Elle écouta donc sans mot dire l’explication, et ne fut pas déçue. Théorique, parfois pointue, mais jamais complètement absconse, l’énoncée en était clair, même si de là à la partager…

 C’était un pas qu’Alyria ne franchirait sans doute pas. En effet, la jedi n’était pas forcément une grande amatrice de conceptions aussi… absolues d’organisations sociales. Les années l’avaient rendu sur ce point plus pragmatique que certains de ses pairs, puisqu’elle avait une expérience du terrain certaine, allié à un goût évident pour la politique qui lui avait fait dévorer une bonne partie des traités du Temple de théorie politique. Or, c’était précisément ce qui manquait dans la vision présentée : l’Etat, ce grand absent. Sans compter que cet aspect de prédestination en aurait gêné plus d’un. Oui, en un sens, c’était le caractère parfaitement absolu de ce modèle théorique qui la gênait, et non sa construction intellectuelle en elle-même. Après tout, elle comprenait l’intérêt de se reposer sur une théorie qui, englobant tout dans un idéal parfait, rendait la réflexion plus facile, car oubliant la réalité.

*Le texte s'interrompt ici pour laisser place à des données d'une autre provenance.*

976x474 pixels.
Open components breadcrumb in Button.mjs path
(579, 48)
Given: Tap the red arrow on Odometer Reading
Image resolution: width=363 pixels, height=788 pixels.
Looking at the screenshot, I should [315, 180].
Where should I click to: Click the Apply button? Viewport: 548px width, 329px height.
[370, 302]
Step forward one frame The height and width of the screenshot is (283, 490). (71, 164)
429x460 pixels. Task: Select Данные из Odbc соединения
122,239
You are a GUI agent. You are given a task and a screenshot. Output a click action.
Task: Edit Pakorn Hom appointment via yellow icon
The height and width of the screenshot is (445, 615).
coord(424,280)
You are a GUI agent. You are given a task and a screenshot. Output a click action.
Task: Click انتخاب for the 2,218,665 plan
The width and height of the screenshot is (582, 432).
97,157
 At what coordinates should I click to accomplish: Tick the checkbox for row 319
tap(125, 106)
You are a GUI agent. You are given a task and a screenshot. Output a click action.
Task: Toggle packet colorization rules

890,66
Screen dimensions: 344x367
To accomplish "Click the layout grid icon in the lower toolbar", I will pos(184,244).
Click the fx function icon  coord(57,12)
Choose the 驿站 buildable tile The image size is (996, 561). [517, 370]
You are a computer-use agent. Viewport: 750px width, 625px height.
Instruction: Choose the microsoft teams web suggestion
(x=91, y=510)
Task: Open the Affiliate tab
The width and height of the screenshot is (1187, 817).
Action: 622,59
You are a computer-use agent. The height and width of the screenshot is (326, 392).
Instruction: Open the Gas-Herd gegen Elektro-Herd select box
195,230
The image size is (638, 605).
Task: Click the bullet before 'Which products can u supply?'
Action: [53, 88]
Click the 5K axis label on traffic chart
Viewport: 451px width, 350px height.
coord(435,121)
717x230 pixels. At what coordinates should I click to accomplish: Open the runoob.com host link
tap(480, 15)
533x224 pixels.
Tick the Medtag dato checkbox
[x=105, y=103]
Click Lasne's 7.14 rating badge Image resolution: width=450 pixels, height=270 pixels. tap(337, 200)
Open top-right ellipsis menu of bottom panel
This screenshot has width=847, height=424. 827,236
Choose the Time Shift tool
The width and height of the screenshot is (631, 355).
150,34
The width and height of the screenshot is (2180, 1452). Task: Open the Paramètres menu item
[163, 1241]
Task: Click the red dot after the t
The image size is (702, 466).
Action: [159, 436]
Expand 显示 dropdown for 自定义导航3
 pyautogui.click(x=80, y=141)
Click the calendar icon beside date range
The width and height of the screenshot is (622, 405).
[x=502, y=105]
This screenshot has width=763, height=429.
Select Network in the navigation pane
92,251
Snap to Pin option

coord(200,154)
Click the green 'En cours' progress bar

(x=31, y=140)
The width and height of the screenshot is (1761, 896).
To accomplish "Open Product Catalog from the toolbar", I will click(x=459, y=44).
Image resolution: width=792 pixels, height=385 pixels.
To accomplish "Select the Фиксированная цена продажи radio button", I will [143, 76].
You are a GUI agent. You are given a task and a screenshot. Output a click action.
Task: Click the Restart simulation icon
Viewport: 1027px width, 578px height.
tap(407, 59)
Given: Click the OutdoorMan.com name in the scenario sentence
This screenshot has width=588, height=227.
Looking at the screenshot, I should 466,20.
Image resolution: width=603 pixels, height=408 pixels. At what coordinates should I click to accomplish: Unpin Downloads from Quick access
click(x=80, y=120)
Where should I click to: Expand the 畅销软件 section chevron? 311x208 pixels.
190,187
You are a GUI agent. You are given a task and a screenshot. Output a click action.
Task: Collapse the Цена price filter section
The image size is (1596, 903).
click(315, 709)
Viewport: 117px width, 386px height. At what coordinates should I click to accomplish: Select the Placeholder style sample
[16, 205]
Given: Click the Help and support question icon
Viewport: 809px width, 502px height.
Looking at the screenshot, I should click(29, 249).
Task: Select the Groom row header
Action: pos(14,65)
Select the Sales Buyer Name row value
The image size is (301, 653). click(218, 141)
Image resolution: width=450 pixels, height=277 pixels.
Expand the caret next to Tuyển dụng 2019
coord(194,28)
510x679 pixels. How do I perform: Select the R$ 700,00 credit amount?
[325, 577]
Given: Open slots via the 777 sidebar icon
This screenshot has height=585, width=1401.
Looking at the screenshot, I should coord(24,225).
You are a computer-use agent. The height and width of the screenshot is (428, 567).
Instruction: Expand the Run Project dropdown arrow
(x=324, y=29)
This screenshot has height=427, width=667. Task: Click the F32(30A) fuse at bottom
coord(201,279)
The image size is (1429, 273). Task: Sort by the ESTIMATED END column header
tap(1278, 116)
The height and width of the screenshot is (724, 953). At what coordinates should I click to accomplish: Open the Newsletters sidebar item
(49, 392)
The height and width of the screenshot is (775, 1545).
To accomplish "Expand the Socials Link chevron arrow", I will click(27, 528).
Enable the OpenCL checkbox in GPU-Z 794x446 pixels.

Sentant qu’elle devait maintenant répondre, Alyria commença par une tactique pour le moins traditionnelle en rhétorique : la demi-approbation, ce qui signifiait concrètement ne pas rentrer directement dans l’affrontement.

« Je dois reconnaître que votre pensée a le mérite d’être formidablement structurée des plus intéressantes, intellectuellement parlant. »

Manière polie de complimenter la logique de son interlocutrice tout en soulignant poliment qu’on ne la partageait pas vraiment.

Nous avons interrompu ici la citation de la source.